J'éprouvai une telle commotion à la vue de M. de Mortagne et de M. de Rochegune, que je revins tout à fait à moi.
Peut-être aussi la légère blessure que je m'étais faite eut-elle une action salutaire, en cela qu'elle remplaça une saignée, car je me sentis presque dans mon état naturel.
Pendant que M. de Mortagne pansait cette blessure, M. de Rochegune s'emparait des papiers de M. Lugarto, qui était devenu livide de terreur.
Alors seulement je m'aperçus que la figure de M. de Mortagne était meurtrie en plusieurs endroits. Ses habits, ainsi que ceux de M. de Rochegune, étaient souillés de boue.
Dans mon premier saisissement, je n'avais pas réfléchi à tout ce que ce secours avait de providentiel.
Plus calme, je remerciai Dieu de m'avoir sauvée.
Je ne pris qu'une part muette à la scène suivante, mais elle est restée gravée dans ma mémoire en caractères ineffaçables.
Tant qu'elle dura, quoique M. de Rochegune fût plus témoin qu'acteur, ses traits basanés et contractés eurent une expression peut-être plus menaçante, plus effrayante encore, que l'emportement de M. de Mortagne.
Toutes les fois que le regard de M. de Rochegune s'arrêta sur M. Lugarto, il sembla flamboyer ; plusieurs fois je remarquai à la crispation nerveuse de ses mains qu'il faisait de grands efforts pour conserver un calme apparent.
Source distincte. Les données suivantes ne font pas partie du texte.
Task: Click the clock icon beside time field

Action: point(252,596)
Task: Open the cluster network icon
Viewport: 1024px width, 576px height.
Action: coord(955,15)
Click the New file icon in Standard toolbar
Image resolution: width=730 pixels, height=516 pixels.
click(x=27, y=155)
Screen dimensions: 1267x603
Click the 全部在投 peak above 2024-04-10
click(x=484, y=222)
Toutes les fois aussi que ses yeux gris et perçants s'arrêtèrent sur M. Lugarto, celui-ci sembla presque en proie à une fascination douloureuse.
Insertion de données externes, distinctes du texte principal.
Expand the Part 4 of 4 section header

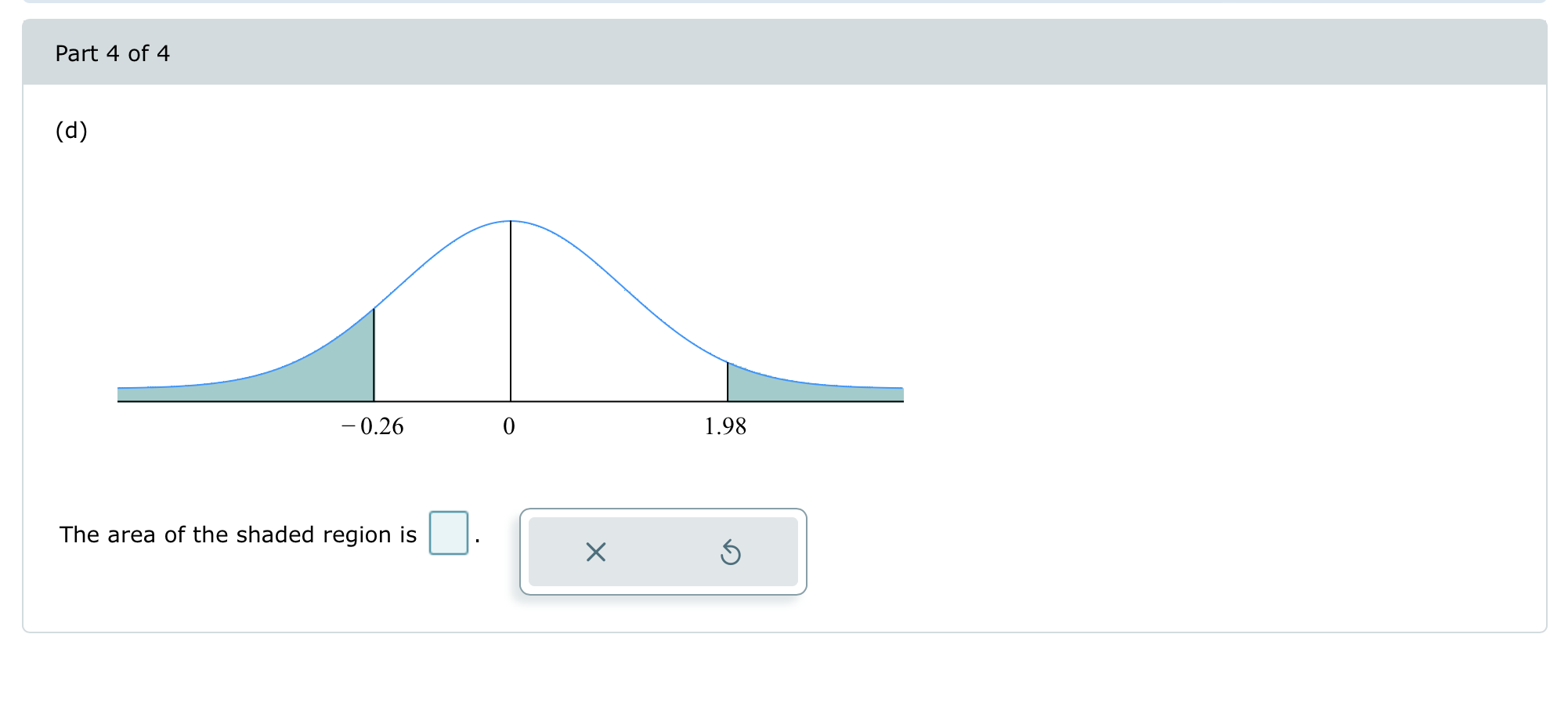(x=112, y=53)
Après m'avoir donné les premiers soins, M. de Mortagne m'établit dans un fauteuil et me dit :
Vous allez maintenant, pauvre enfant, assister au jugement et à l'exécution de ce monstre Et il se retournait vers M. Lugarto.
Mais, monsieur, que prétendez-vous donc me faire ? Vous n'abuserez pas de votre force s'écria celui-ci en étendant les mains d'un air suppliant.
À genoux d'abord à genoux lui dit M. de Mortagne d'une voix terrible ; et de sa main puissante, il prit M. Lugarto par le collet et le força de s'agenouiller rudement sur le plancher.
Mais c'est un guet-apens un abus de
Tais-toi s'écria M. de Mortagne.
Mais
Un mot de plus, je te bâillonne.
M. Lugarto, accablé, laissa retomber sa tête sur sa poitrine
Écoute bien dit M. de Mortagne tu vas écrire à M. de Lancry que tu lui renvoies le faux qui peut le perdre : il m'est nécessaire qu'il croie que tu agis volontairement en lui rendant cette pièce, et que personne n'a été dans ton horrible confidence Tu m'entends
Un moment altéré, les traits de M. Lugarto reprirent peu à peu leur expression d'audace. Toujours agenouillé, il jeta un regard oblique sur M. de Mortagne et lui répondit :
Vous me prenez pour un enfant, monsieur ; vous pouvez me prendre ces papiers de force, mais je vous défie de m'obliger à écrire ce que vous voulez que j'écrive
Tu n'écriras pas ?
Encore une fois non non.
M. de Mortagne garda le silence pendant un moment, jeta les yeux autour de lui, puis il dit tout à coup.
Rochegune, donnez-moi l'embrasse du rideau ; est-elle solide ?
Très solide, dit M. de Rochegune, en ôtant un assez long cordon de soie de l'une des patères.
Que voulez-vous faire ? s'écria M. Lugarto en se levant à demi.
M. de Mortagne le rejeta à genoux.
Te mettre ce cordon autour du front et le serrer au moyen d'un tourniquet (ce manche de couteau sera parfait pour cela), et le serrer jusqu'à ce que tu cèdes C'est un moyen de torture excellent que j'ai vu pratiquer dans l'Inde Grâce à lui, les plus têtus obéissent.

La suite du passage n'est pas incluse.